Tokyo, which suffered a record loss Monday, led the gains as it surged more than 10% as traders bought beaten-down stocks caught up in a volatile day for markets
Most equities rallied Tuesday after the previous day’s global rout fuelled by US recession concerns that have led to calls for the Fed to cut interest rates before its next meeting.
Tokyo, which suffered a record loss Monday, led the gains as it surged more than 10% as traders bought beaten-down stocks caught up in a volatile day for markets.
But analysts cautioned that there would likely be more volatility to come.
The sell-off followed data Friday which showed fewer US jobs than expected were created last month, while another report pointed to continuing weakness in the manufacturing sector.
That led to warnings the Federal Reserve had kept rates at more than two-decade highs for too long and risked causing a recession.
Some analysts pointed to the “Sahm Rule,” which says an economy is in the early stages of recession if the three-month moving average of unemployment is 0.5 percentage points above its low over the previous 12 months. That was triggered by Friday’s data.
Commentators also said a stronger yen had led investors to unwind their “carry trades”, in which they borrowed in the cheap Japanese currency to invest in higher-yielding assets, such as equities.
Tokyo’s Nikkei, which dipped more than 12% Monday and suffered a record points loss, climbed 10.2%.
Toyota was more than 12% higher, Sony gained more than 9% and chip giant Tokyo Electron advanced 16.6%.

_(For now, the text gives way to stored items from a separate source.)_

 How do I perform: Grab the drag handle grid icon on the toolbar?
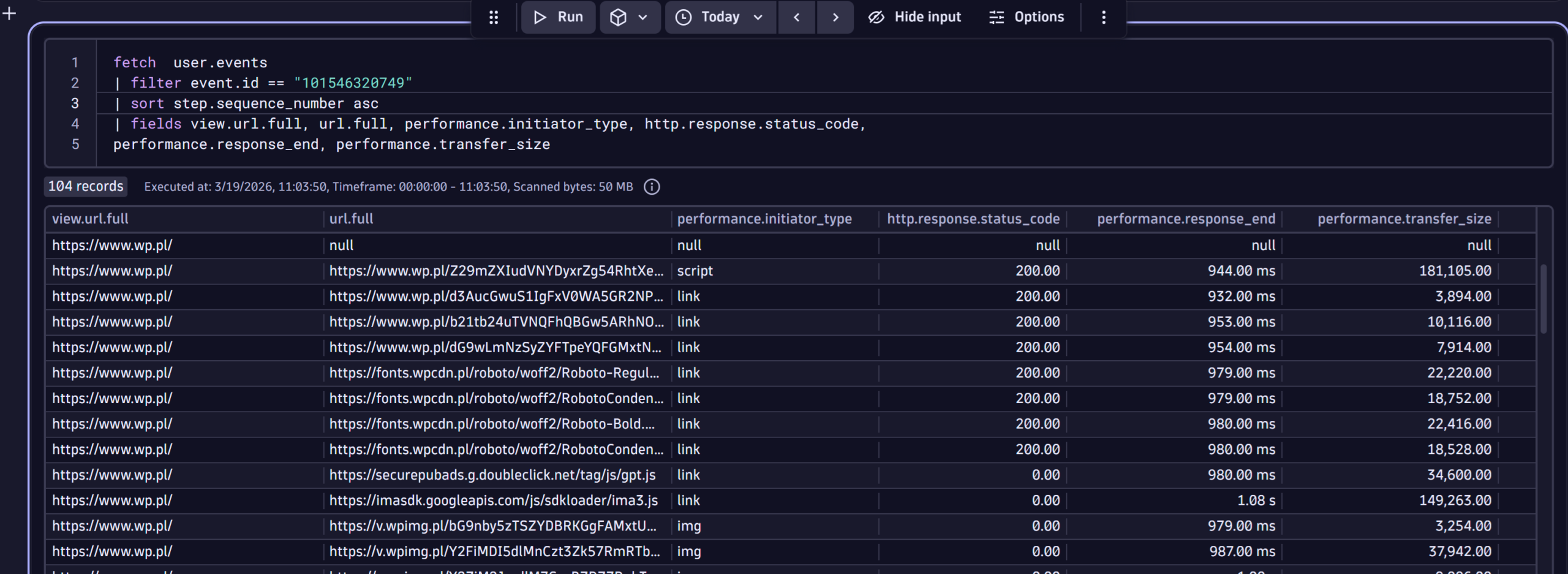(x=494, y=17)
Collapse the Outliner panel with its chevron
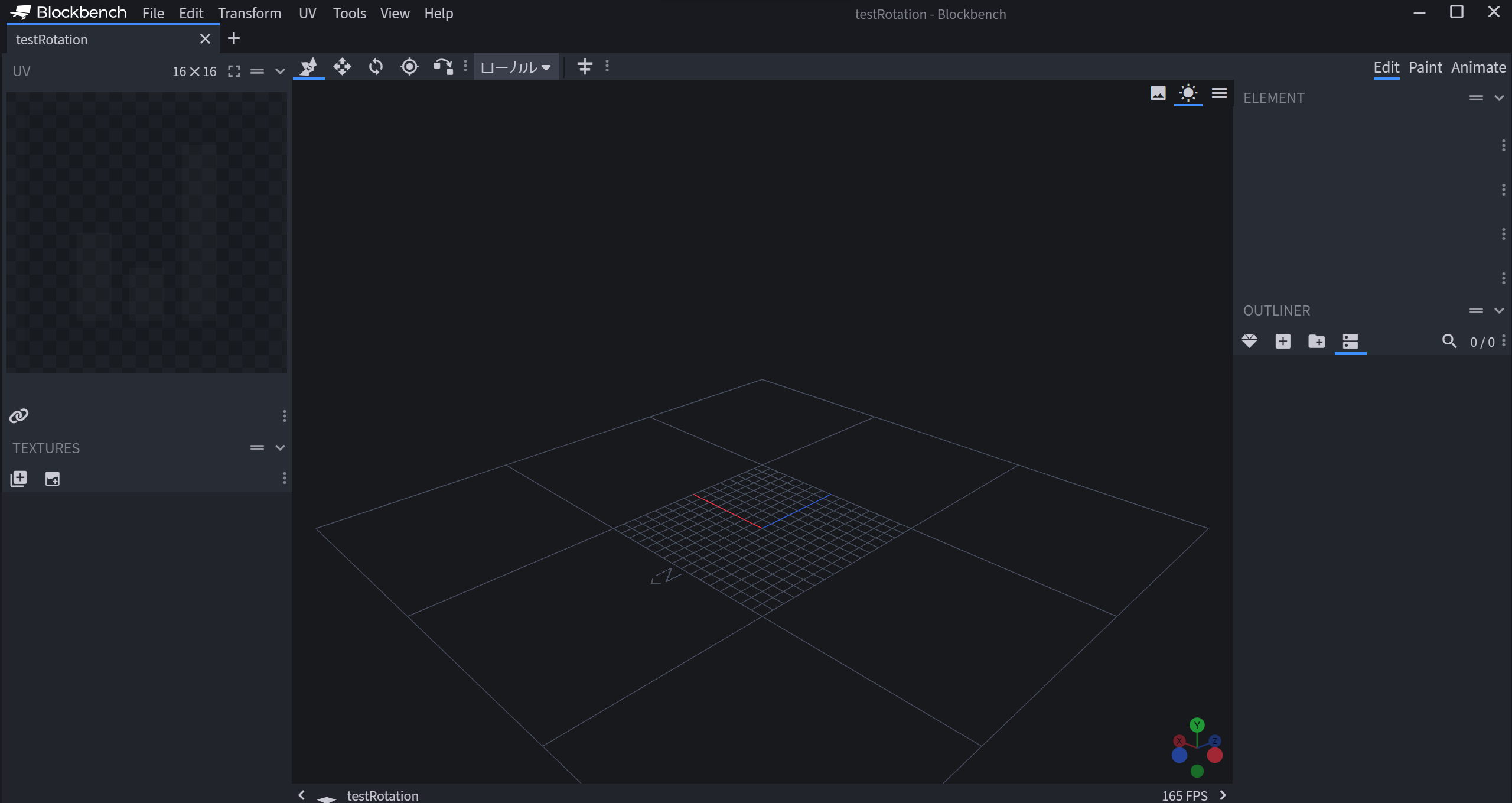This screenshot has width=1512, height=803. pyautogui.click(x=1499, y=310)
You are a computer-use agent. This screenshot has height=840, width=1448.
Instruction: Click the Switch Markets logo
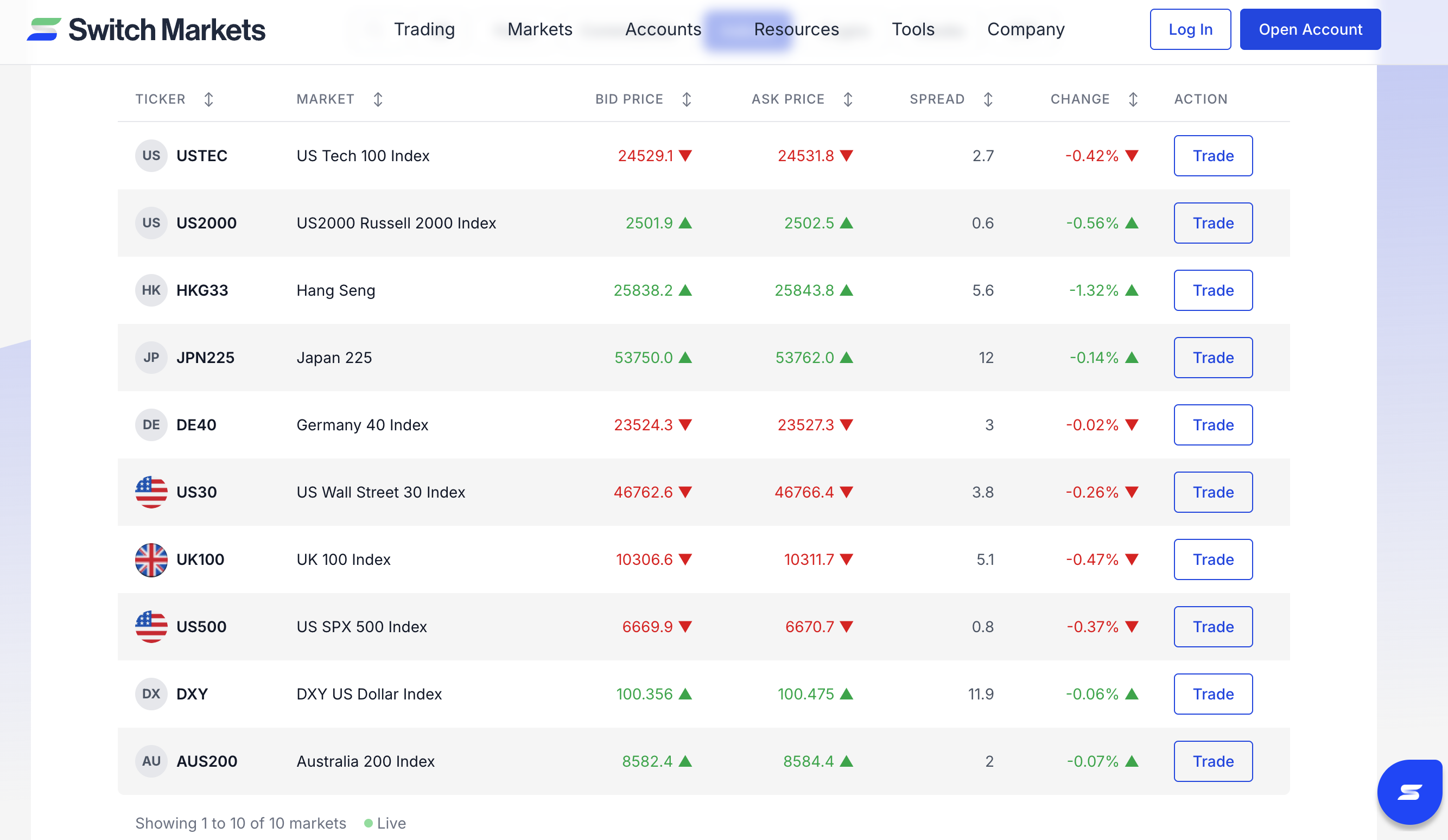point(145,29)
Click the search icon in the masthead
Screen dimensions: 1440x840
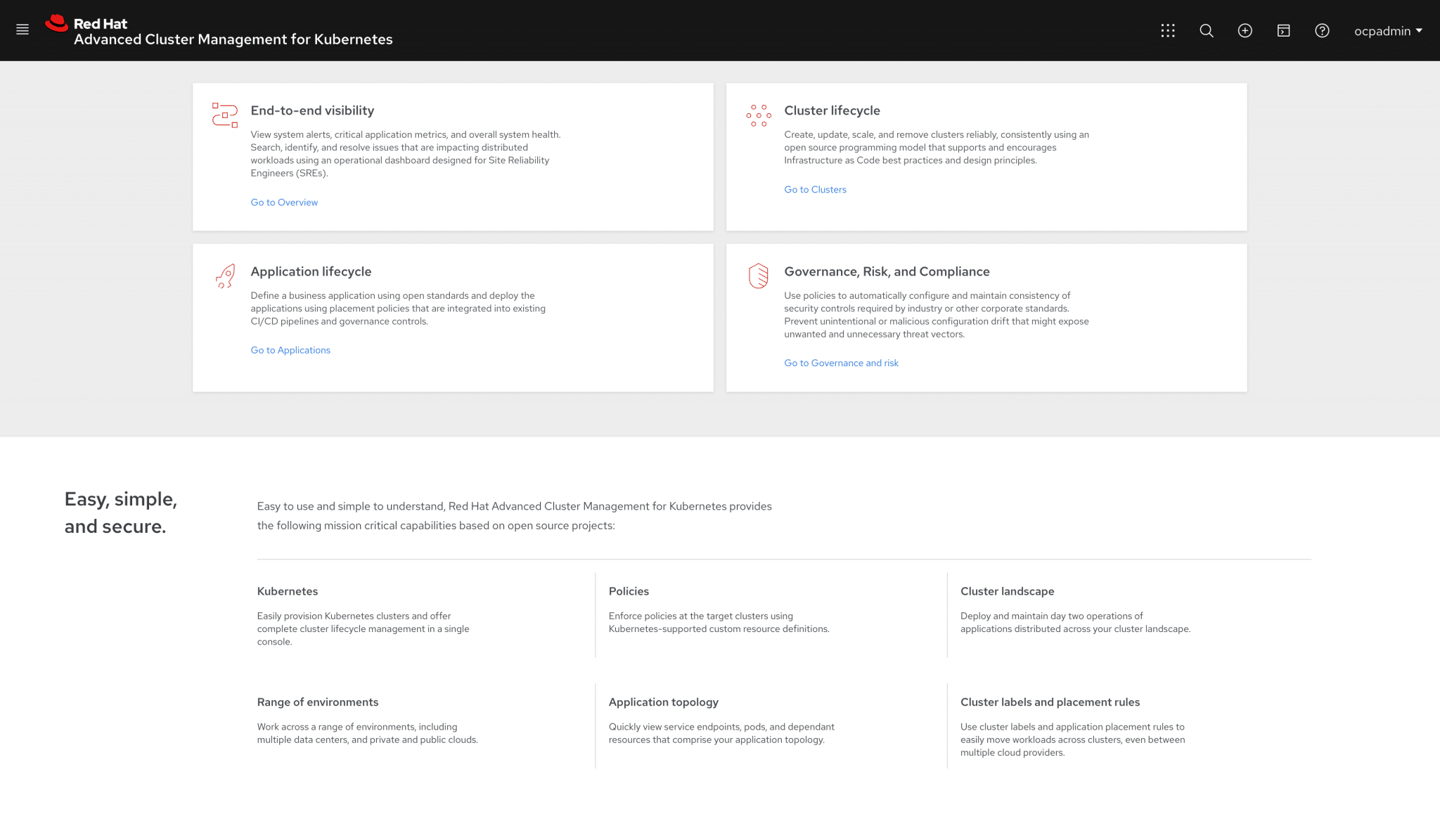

This is a sweeping, across-the-board gain, said analysts at Nomura, adding that investors would also pay close attention to the forex market.
Shanghai, Sydney, Seoul, Taipei, Mumbai, Bangkok and Manila also gained but Hong Kong gave up early gains to stand marginally in the red.
Singapore and Wellington also suffered more selling.
London edged up after declining nearly 2% on Monday, while Paris and Frankfurt were also up.